Once users sign up as an “influenster” on the platform they can earn badges by doing everything from filling out surveys to connecting their social networks. Badges translate into being selected for different brand campaigns, which can include being part of a group to test out and review a new product, or receiving VoxBox, boxes filled with products sent out to users with high Influenster scores (users are scored from 1-100 based on their activity on the site). Users can earn badges in different areas of expertise, for example gaming, fashion, and beauty, which helps brands target specific subsets of users.
Brands can run custom campaigns targeted to a certain audience based on a variety of in-built badges or custom data points, with price based on the size of the group they want to target, or they can pay a set fee to be included in one fo the VoxBoxes. When running custom campaigns, brands can incentivize activities like creating YouTube videos, Tweeting, or blogging and writing reviews about their product, and reward users with free products and brand badges. The company also has a reviews section on the website, where it displays user-generated content about products ranging from Gillette Venus razors to the newest Sims game.
“What we do is run these different engagement programs with members, where they qualify for complimentary products, which they can get through having a high score, the right demographics, or our platform can run programs with eco shoppers, moms, or beauty queens badges,” Scherle said. “We’re collecting tons of data points about people, like from where they’re shopping, to how much money they’re spending to what they look for when they’re shopping for new products.”

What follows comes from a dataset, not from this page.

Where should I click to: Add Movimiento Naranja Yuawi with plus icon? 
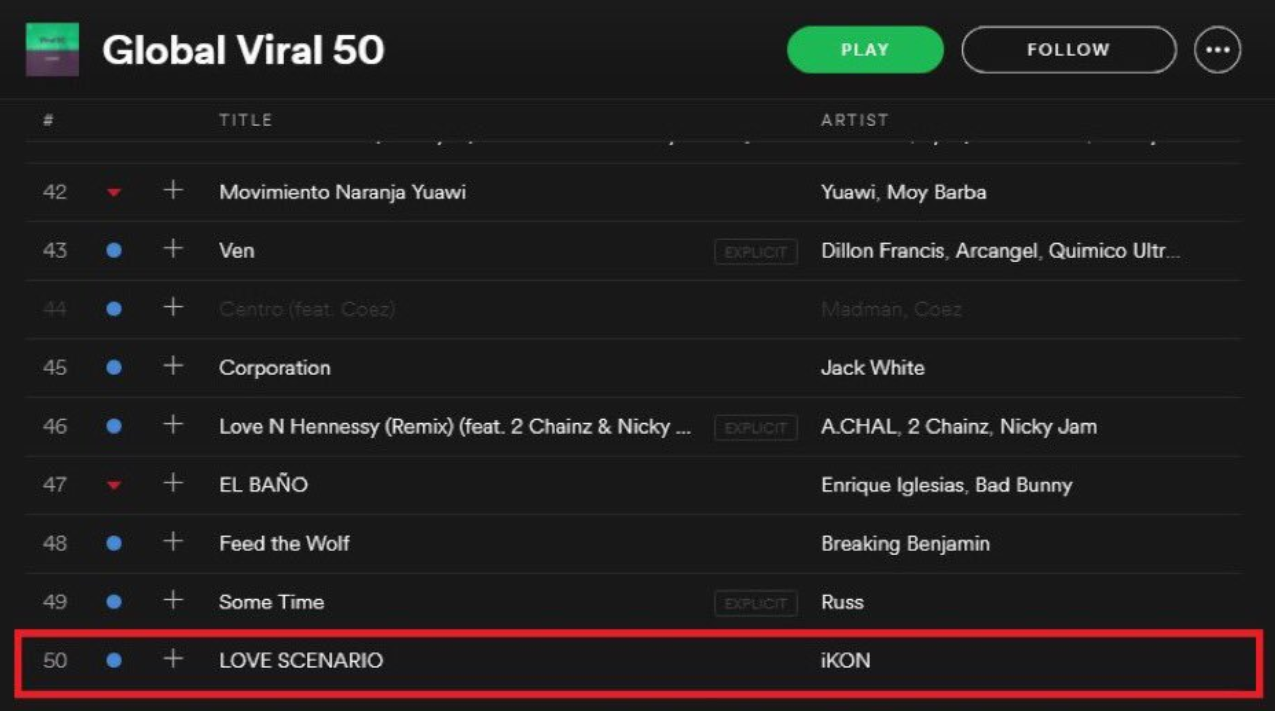click(173, 190)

Influencer targeting is something many companies are trying to get a handle on, and platforms are increasingly competing to be the most valuable to brands. BetaKit recently covered LittleBird, which lets companies search any topic and see who the most trusted influencers are within that community. For companies who want to not only identify influencers but engage with them, there’s influencer scoring platforms Klout and Kred, which have campaign tools for brands who want to give discounts, products and other rewards to influencers on any topic. Those platforms encourage users to share reactions with their social networks, while Influenster is unique in that it’s positioned more as a market research platform, where brands can test new products and run surveys.
Acar believes that Influenster is different because users are self-selecting what they’re interested in, for example trying to earn the beauty badge, as opposed to being influential because they tweeted about a beauty product once. “We collect a lot of self-reported data, like where they shop and being able to select badges where they’re most influential. So this is not secondary data that we’re guessing, like these people tweeted about bacon once, so they must like bacon,” Acar added.
Next up the founders said they’ll be releasing a mobile app. Influenster’s platform is trying to be a testing ground for brands looking for initial feedback on products, and for a way to generate rave reviews in time for a product launch. But with users getting product in exchange for reviews, it brings up whether reviews can truly be taken at face value. And for users that have seen themselves scored on Klout, Kred, and a number of other online influence scoring tools, the question remains whether users and brands need another platform to showcase and leverage influence.